HOLOPIS.COM, JAKARTA – Presiden Meksiko Claudia Sheinbaum pada Selasa (3/2) menegaskan komitmen pemerintahannya untuk mempertahankan kedaulatan nasional. Pernyataan itudisampaikan sebagai respons atas komentar Presiden Amerika Serikat (AS) Donald Trump terkait isu keamanan perbatasan, yang bertepatan dengan peringatan 178 tahun Perjanjian Guadalupe Hidalgo.
Perjanjian yang ditandatangani pada 1848 tersebut mengakhiri Perang Meksiko–Amerika dan berujung pada hilangnya lebih dari separuh wilayah Meksiko yang kemudian menjadi bagian dari Amerika Serikat.
“Kami bukan Santa Anna. Kami akan mempertahankan kedaulatan kami,” ujar Sheinbaum dalam konferensi pers pagi di Istana Nasional, dikutip Holopis.com, Rabu (4/2).
Pernyataan itu merujuk pada Antonio López de Santa Anna, presiden Meksiko pada masa perang, yang kerap dikaitkan dengan kekalahan negaranya dalam konflik tersebut.
Komentar Sheinbaum muncul setelah Trump mengaitkan perjanjian bersejarah itu dengan kebijakan terkininya terkait keamanan perbatasan, migrasi, dan perdagangan narkotika. Trump menyatakan bahwa sejak menjabat, ia berupaya mempertahankan perbatasan selatan kami dari invasi dengan mengacu pada kemenangan AS atas Meksiko hampir dua abad lalu.

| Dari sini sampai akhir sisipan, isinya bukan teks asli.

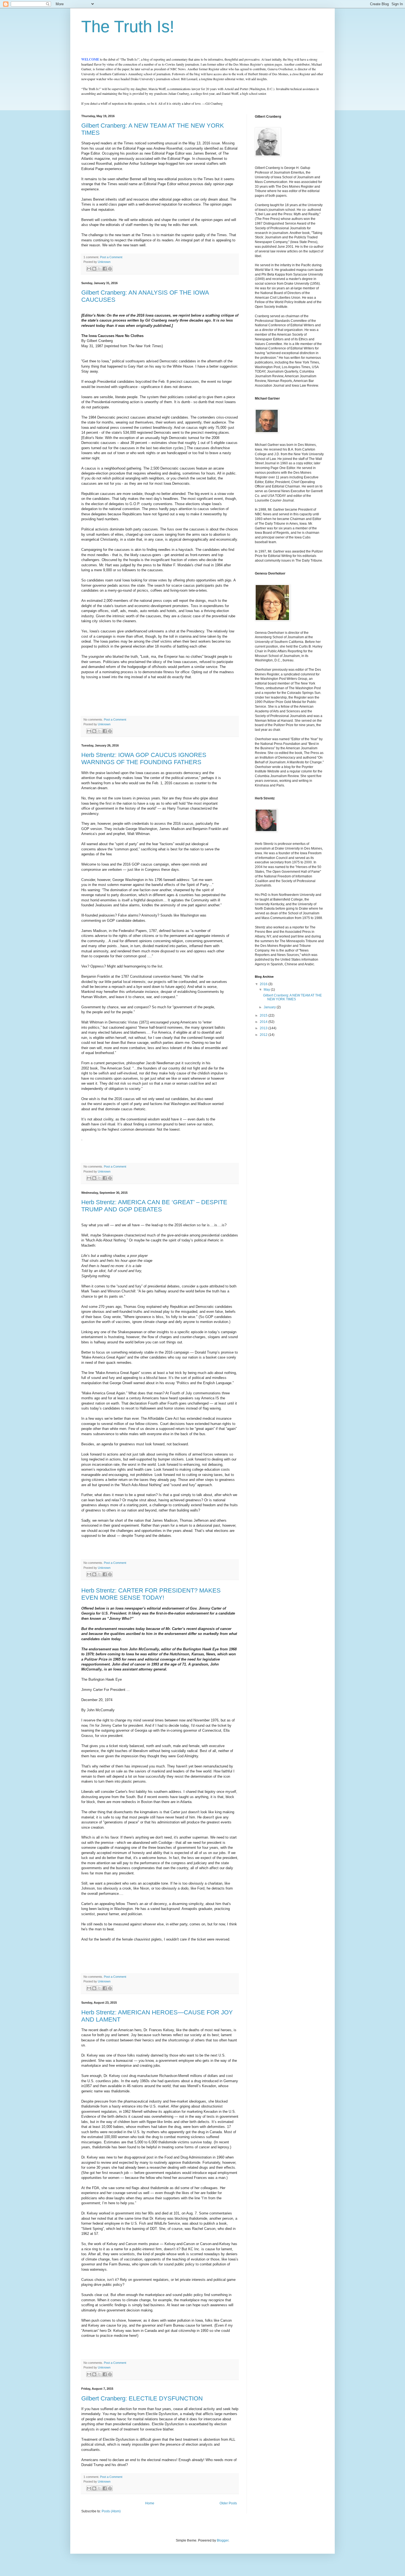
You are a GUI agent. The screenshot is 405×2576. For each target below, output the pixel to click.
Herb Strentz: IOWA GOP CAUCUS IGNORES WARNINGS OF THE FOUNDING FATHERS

Menanggapi narasi tersebut, Sheinbaum menegaskan bahwa pemerintah Meksiko tidak akan menerima pernyataan apa pun yang dianggap merendahkan kedaulatan dan martabat nasional.

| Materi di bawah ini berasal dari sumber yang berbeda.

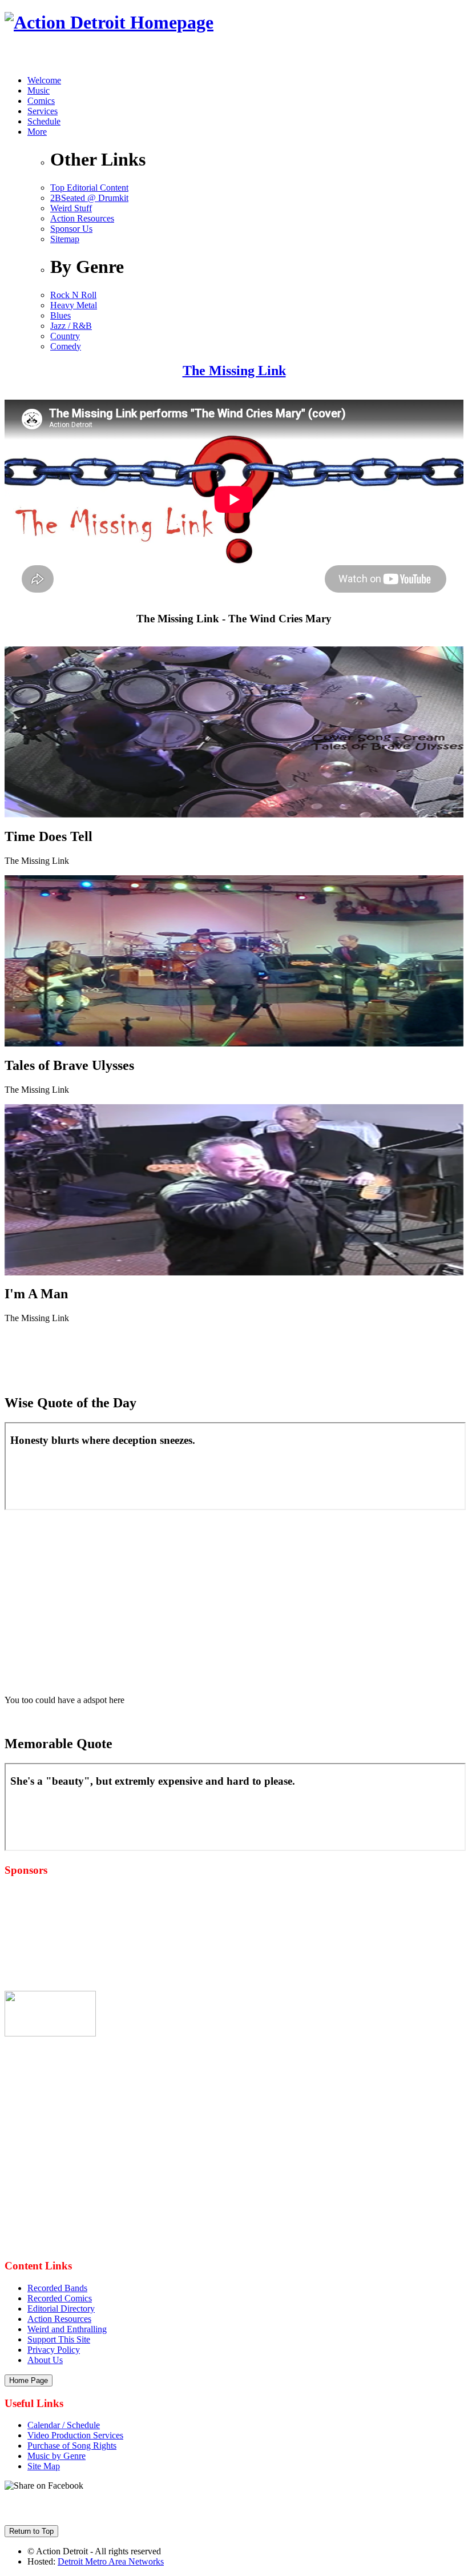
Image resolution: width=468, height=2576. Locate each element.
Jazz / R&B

Pernyataan ini disampaikan di tengah meningkatnya ketegangan hubungan kedua negara, menyusul ancaman Trump pada Januari lalu mengenai kemungkinan operasi militer lintas batas ke wilayah Meksiko untuk memerangi kartel narkotika.
Sebulan sebelumnya, dengan alasan serupa, Amerika Serikat juga melakukan penangkapan paksa terhadap Presiden Venezuela Nicolás Maduro dan istrinya, Cilia Flores, dalam sebuah operasi militer.